### [WHAT YOU HAVE TO DO]
Copy the stretch from the start of the records through the line containing "x-tick-label-phase: 90 is", leaving the pictures out of your answer.

Stored data entries
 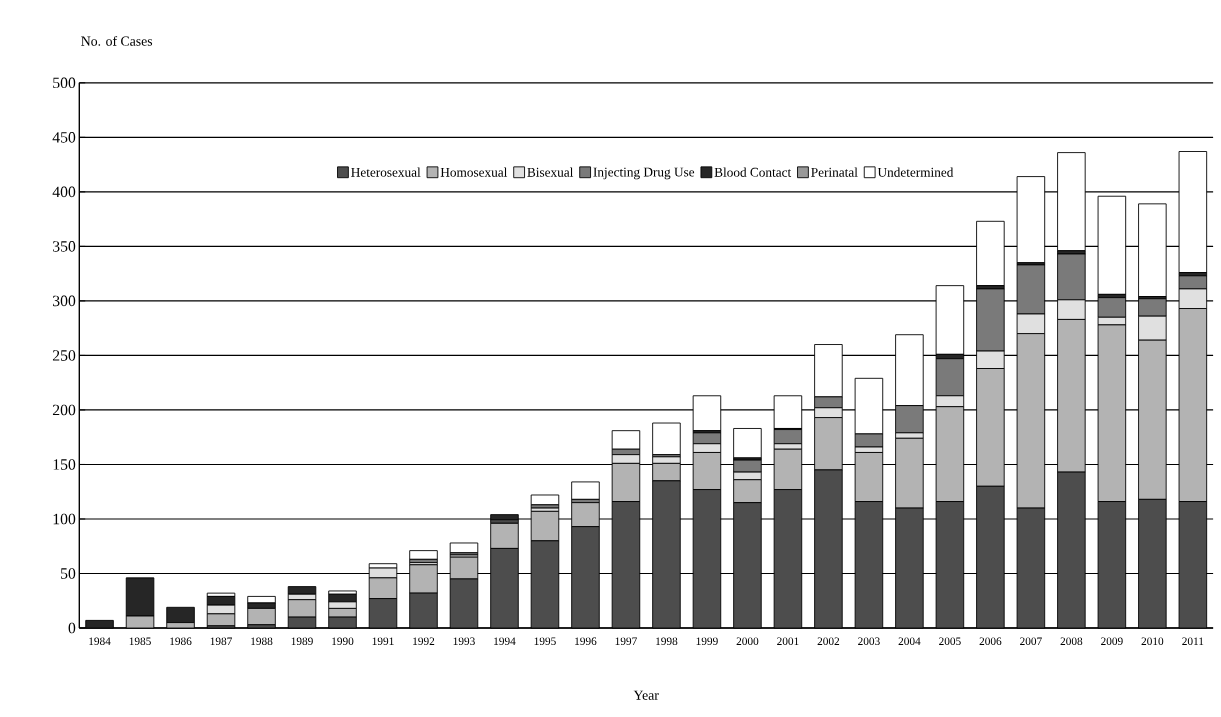 I want to click on y-axis-title: No. of Cases, so click(x=117, y=41).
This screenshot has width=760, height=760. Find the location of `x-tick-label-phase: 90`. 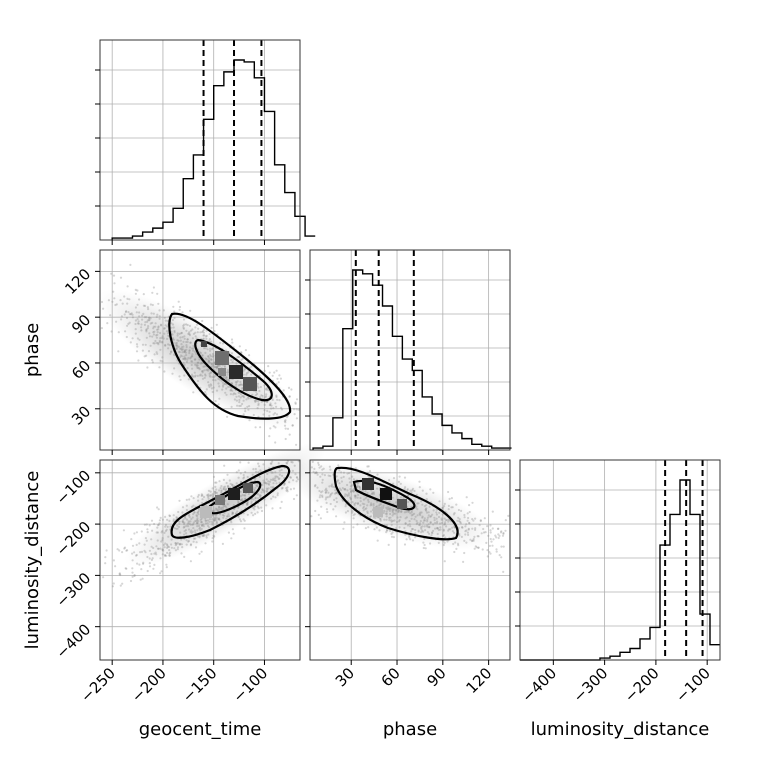

x-tick-label-phase: 90 is located at coordinates (436, 677).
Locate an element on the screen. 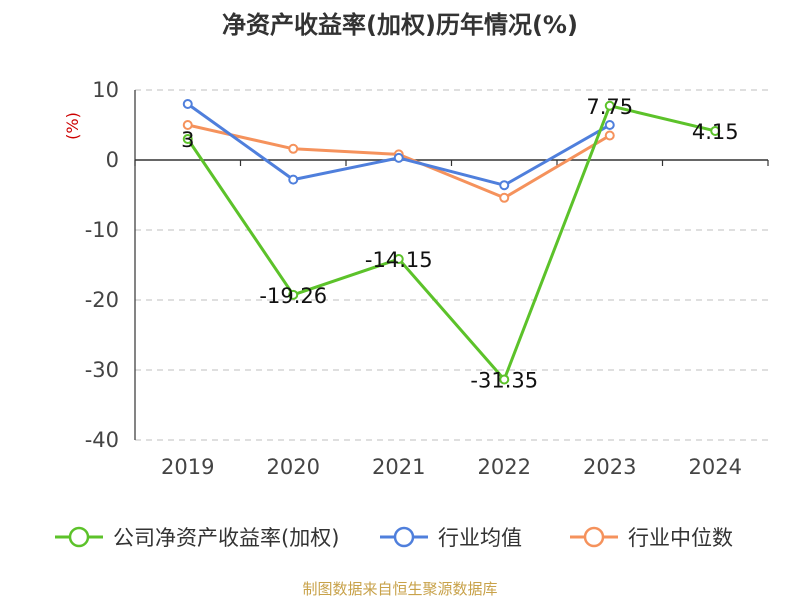 This screenshot has width=800, height=600. legend: 公司净资产收益率(加权) 行业均值 行业中位数 is located at coordinates (394, 538).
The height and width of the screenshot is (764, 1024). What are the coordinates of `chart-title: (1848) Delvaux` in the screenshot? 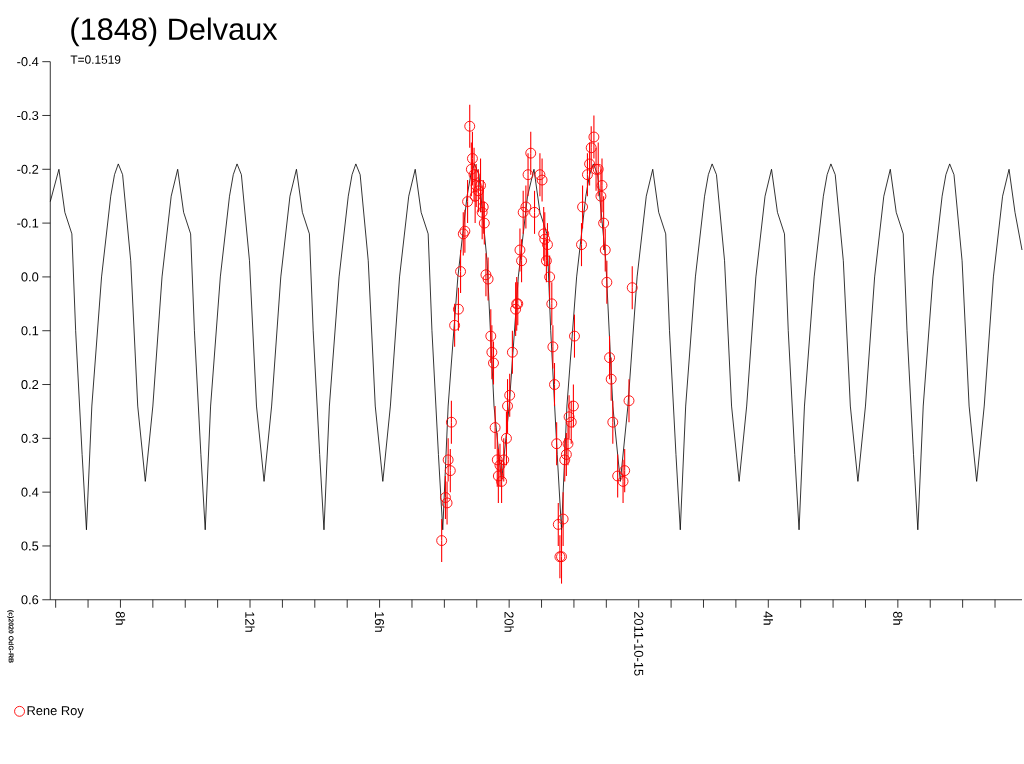 It's located at (174, 32).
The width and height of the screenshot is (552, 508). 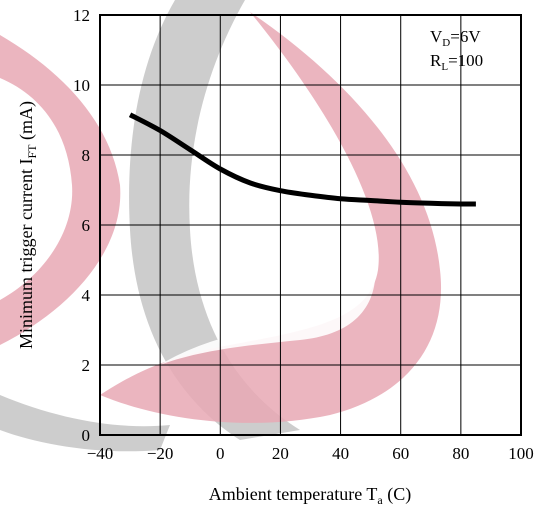 What do you see at coordinates (460, 454) in the screenshot?
I see `x-tick-label: 80` at bounding box center [460, 454].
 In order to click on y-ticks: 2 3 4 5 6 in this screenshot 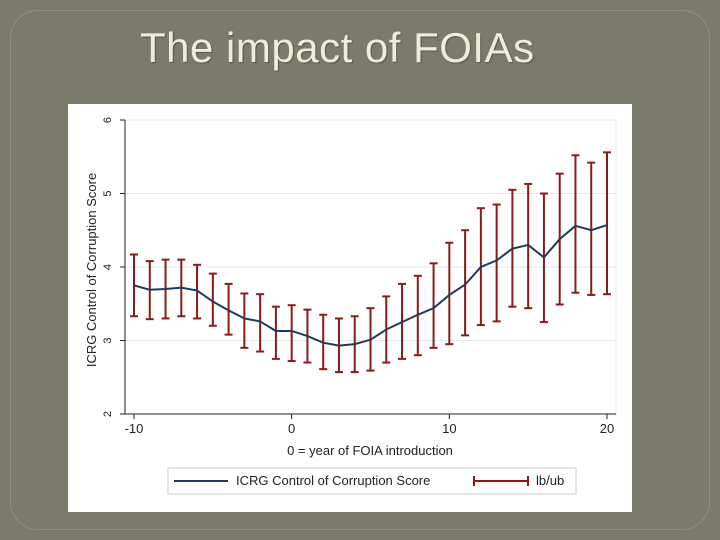, I will do `click(114, 267)`.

### [WORKED SOLUTION]
  I want to click on y-axis-title: No. of Cases, so click(x=117, y=41).
This screenshot has width=760, height=760. Find the location of `x-tick-label-phase: 90`. 

x-tick-label-phase: 90 is located at coordinates (436, 677).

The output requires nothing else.